32 MILLIONS POUR GRANDIR
14 millions d’euros avaient été levés il y a trois ans via un tour de table mené par Bpifrance et son fonds Écotechnologies. Aujourd’hui, l’entreprise Naïo Technologies a levé 32 millions auprès de Écotechnologies, Capagro, Demeter, Pymwymic & Codeman, sans oublier M Capital et la région Occitanie dont plus des 2/3 en fonds propres. Une étape indispensable pour ne pas se laisser dépasser par les concurrents qui émergent à l’étranger, en particulier en Allemagne ou aux États-Unis.
2 FOIS PLUS
Premier axe de travail, le partenariat avec Syselec et d’autres acteurs régionaux va aider à accélérer l’industrialisation des robots, car le carnet de commandes est bien rempli. L’objectif du doublement du nombre de ventes en deux ans est à présent tout à fait réalisable. Car il faut aller vite. Le marché de la robotique agricole est en plein essor et la concurrence frappe à la porte.

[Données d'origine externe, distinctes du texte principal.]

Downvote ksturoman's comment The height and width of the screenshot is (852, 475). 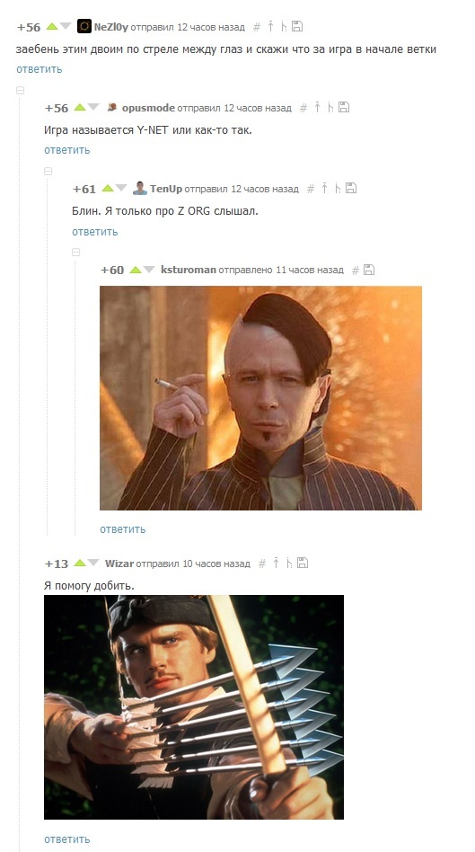149,270
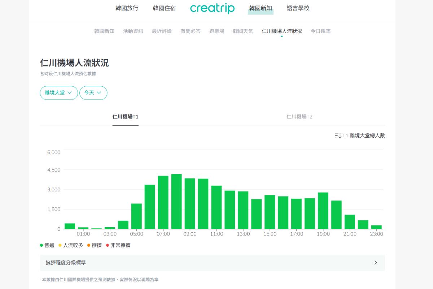Go to 活動資訊 in the sub-navigation
Image resolution: width=433 pixels, height=289 pixels.
click(133, 31)
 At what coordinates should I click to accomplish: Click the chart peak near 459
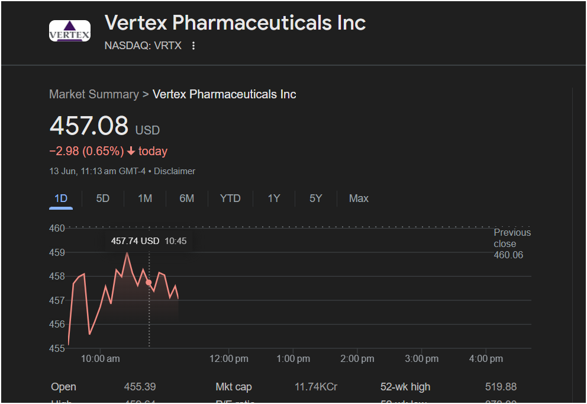pos(127,254)
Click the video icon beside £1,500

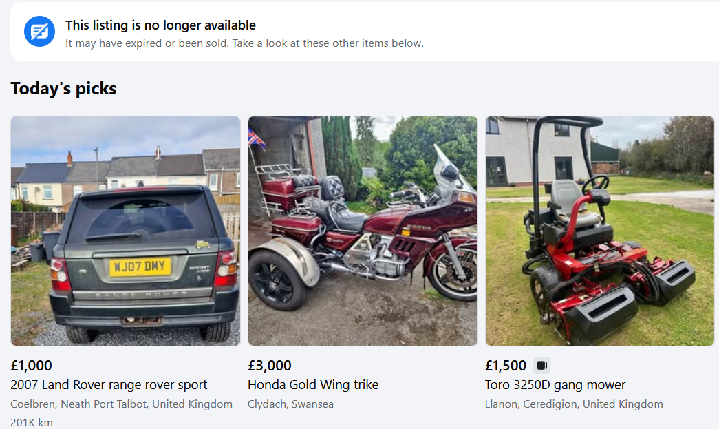coord(541,366)
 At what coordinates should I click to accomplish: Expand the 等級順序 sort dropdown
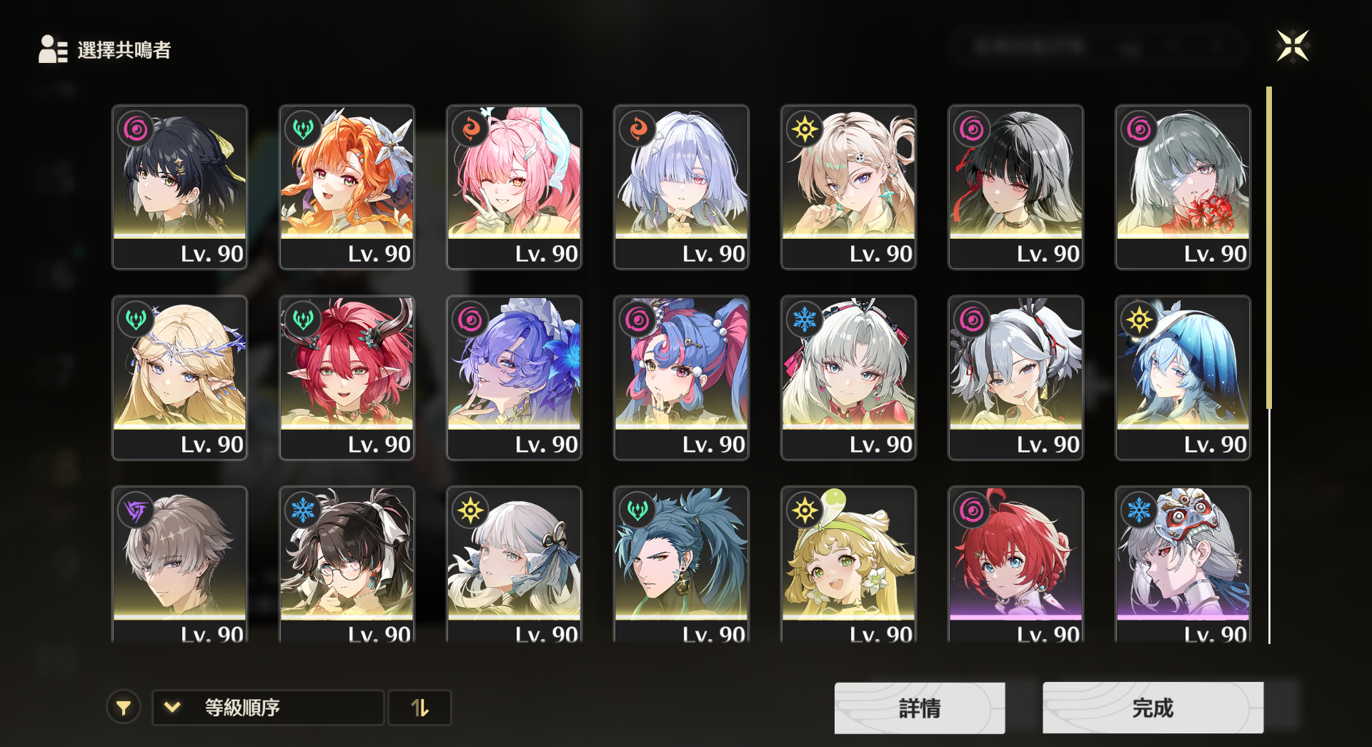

Aymeric Barthes et Gaétan Séverac sont heureux d’aller de l’avant après deux années de pandémie qui ont affecté l’activité, et une année 2022 sur les chapeaux de roue qui a déjà permis une première fois de doubler le chiffre d’affaires. La reconnaissance du travail est déjà en marche, même les Allemands le disent ! Quelle meilleure preuve de la réussite de Naïo Technologies, que le premier prix de la catégorie Machines et Ingénierie des « German Innovation Awards » attribué au robot Oz. Celui-ci est d’ailleurs la première vente de Naïo Technologies, il est également le moins cher, la gamme dé-marrant à 30 000 euros.
ROBOT AS A SERVICE : RAAS
Les clients ont aussi le choix de… ne pas acheter ! Une offre a été mise en place pour pénétrer le marché américain. Il s’agit d’une prestation de service intégrale, pour les agriculteurs et fermiers qui ne souhaitent pas investir ou gérer le matériel. Pas d’investissement de départ nécessaire ce qui est un critère important pour certains. L’Europe et les États-Unis font partie des priorités du futur, d’autant que les services maitrisés par les Oz, Ted, Orio et Jo ne cessent de se multiplier, avec semis, tonte, légumes, effeuillage et contrôle des maladies.